Stored data entries
────────────────────
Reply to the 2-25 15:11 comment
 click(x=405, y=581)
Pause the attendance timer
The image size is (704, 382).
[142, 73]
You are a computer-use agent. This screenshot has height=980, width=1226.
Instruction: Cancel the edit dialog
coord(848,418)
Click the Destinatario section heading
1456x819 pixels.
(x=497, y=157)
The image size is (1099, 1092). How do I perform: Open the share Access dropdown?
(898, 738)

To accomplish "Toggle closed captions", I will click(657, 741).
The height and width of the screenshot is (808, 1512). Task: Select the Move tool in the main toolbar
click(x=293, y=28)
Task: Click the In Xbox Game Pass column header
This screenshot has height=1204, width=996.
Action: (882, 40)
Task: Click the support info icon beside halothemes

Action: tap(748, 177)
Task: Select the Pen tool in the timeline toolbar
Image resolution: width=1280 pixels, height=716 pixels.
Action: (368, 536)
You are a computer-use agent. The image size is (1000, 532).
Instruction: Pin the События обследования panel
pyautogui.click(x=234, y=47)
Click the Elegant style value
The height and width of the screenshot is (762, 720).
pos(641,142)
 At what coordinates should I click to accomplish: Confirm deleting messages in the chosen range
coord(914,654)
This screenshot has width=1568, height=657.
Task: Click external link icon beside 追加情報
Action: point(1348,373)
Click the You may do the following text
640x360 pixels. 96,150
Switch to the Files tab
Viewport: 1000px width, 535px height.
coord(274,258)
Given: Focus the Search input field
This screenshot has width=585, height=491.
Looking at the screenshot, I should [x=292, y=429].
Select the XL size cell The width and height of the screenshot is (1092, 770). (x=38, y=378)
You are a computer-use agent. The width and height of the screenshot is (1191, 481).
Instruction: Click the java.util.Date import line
────────────────────
TO DO: Your output should be an exact copy of every line from the one containing "Switch to the Files tab" through the end of the records.

PROBLEM SOLUTION:
Switch to the Files tab
Viewport: 1000px width, 535px height.
coord(274,258)
Given: Focus the Search input field
This screenshot has width=585, height=491.
Looking at the screenshot, I should [x=292, y=429].
Select the XL size cell The width and height of the screenshot is (1092, 770). (x=38, y=378)
You are a computer-use agent. The width and height of the screenshot is (1191, 481).
Instruction: Click the java.util.Date import line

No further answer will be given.